I wonder why they don’t just use “S” like the rest of the world. For being an online community of educated people common sense seems hard to find sometimes.

Ian
Guest
5 years 2 months ago

Good and fair preview, Jonah. A couple small notes:
-The back of the bullpen is still a little questionable, though I guess it always is. Competition is between Okajima and Reyes for the LHP spot. Wakefield could lose his spot as 6th starter / long man to Aceves, though he’ll be given every opportunity.
-Lowrie’s going to get lots of PT even though Scutaro is the nominal starter. Lowrie will back up every infield spot, and since Francona likes to rest guys, Youk usually misses 20-30 games even if he doesn’t have a major injury, and all members of the infield are coming off some kind of injury Lowrie should get a lot of time.
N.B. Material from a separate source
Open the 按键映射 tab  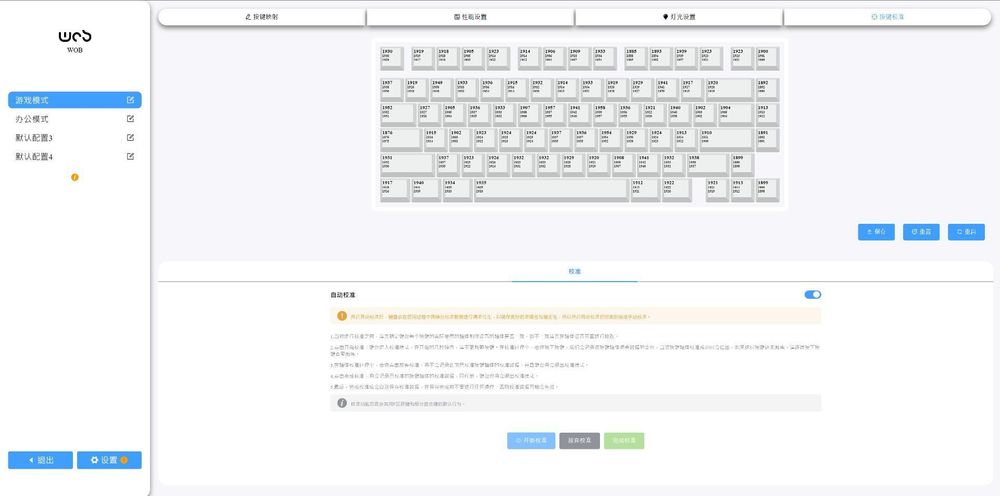click(262, 17)
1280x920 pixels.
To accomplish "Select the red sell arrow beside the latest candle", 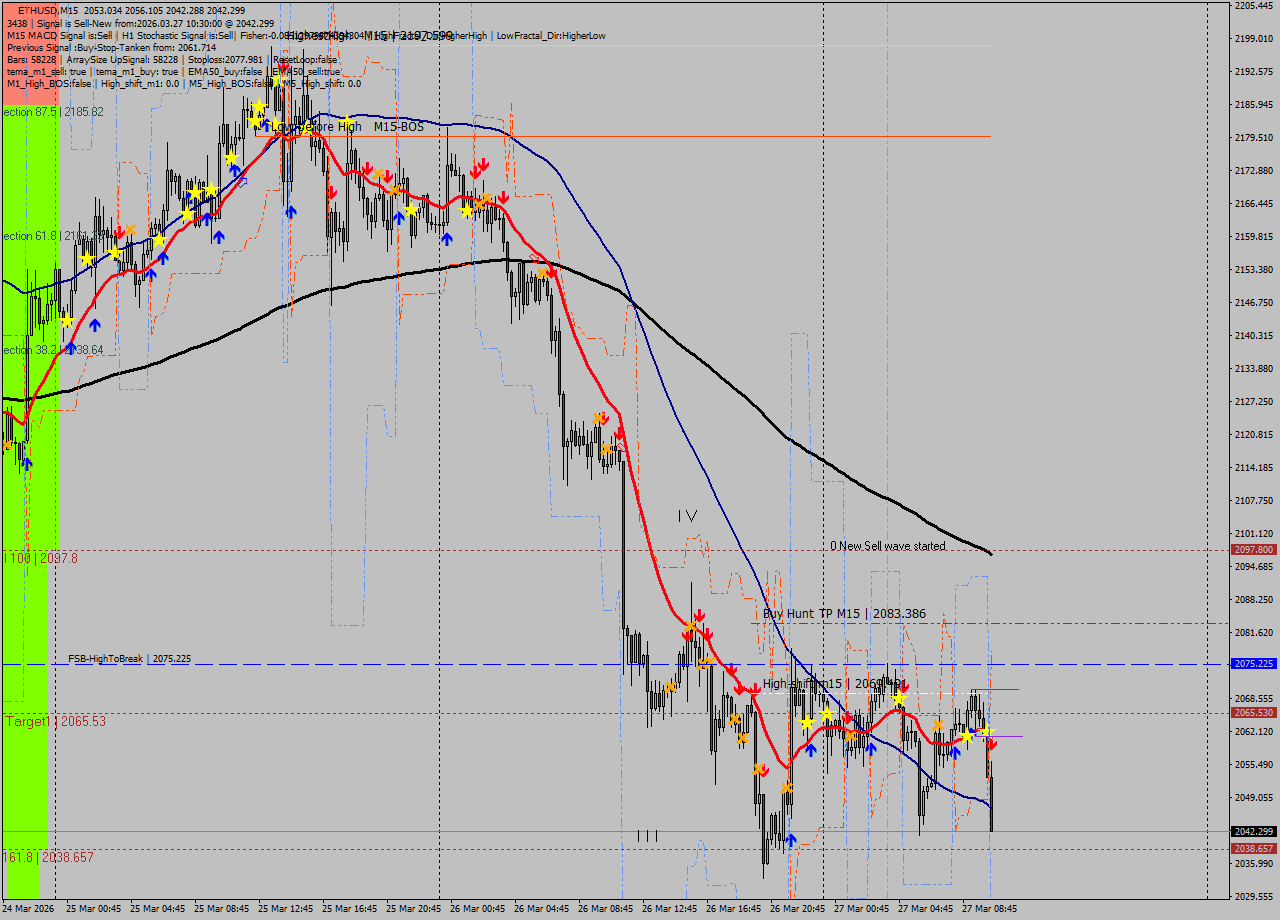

Also I’m very bullish on him and I see his and Scutaro’s roles switching midseason.
-Lackey improved his K and BB rates greatly in August and September. His xFIP from June on by month was 4.49, 4.28, 3.39, 3.71. There’s reason to expect better things from him moving forward. Beckett is another question, certainly.

Great to meet you this weekend.

Boourns76
Guest
Boourns76
5 years 2 months ago

Completely agree on Lowrie. SS with positional flexibility across the IF capable of putting up a 900 OPS. Only question with him is health.

Lackey and Beckett should at least see better luck. They may never be dominant pitchers again, but they certainly are at the very least outstanding #3/#4 starters.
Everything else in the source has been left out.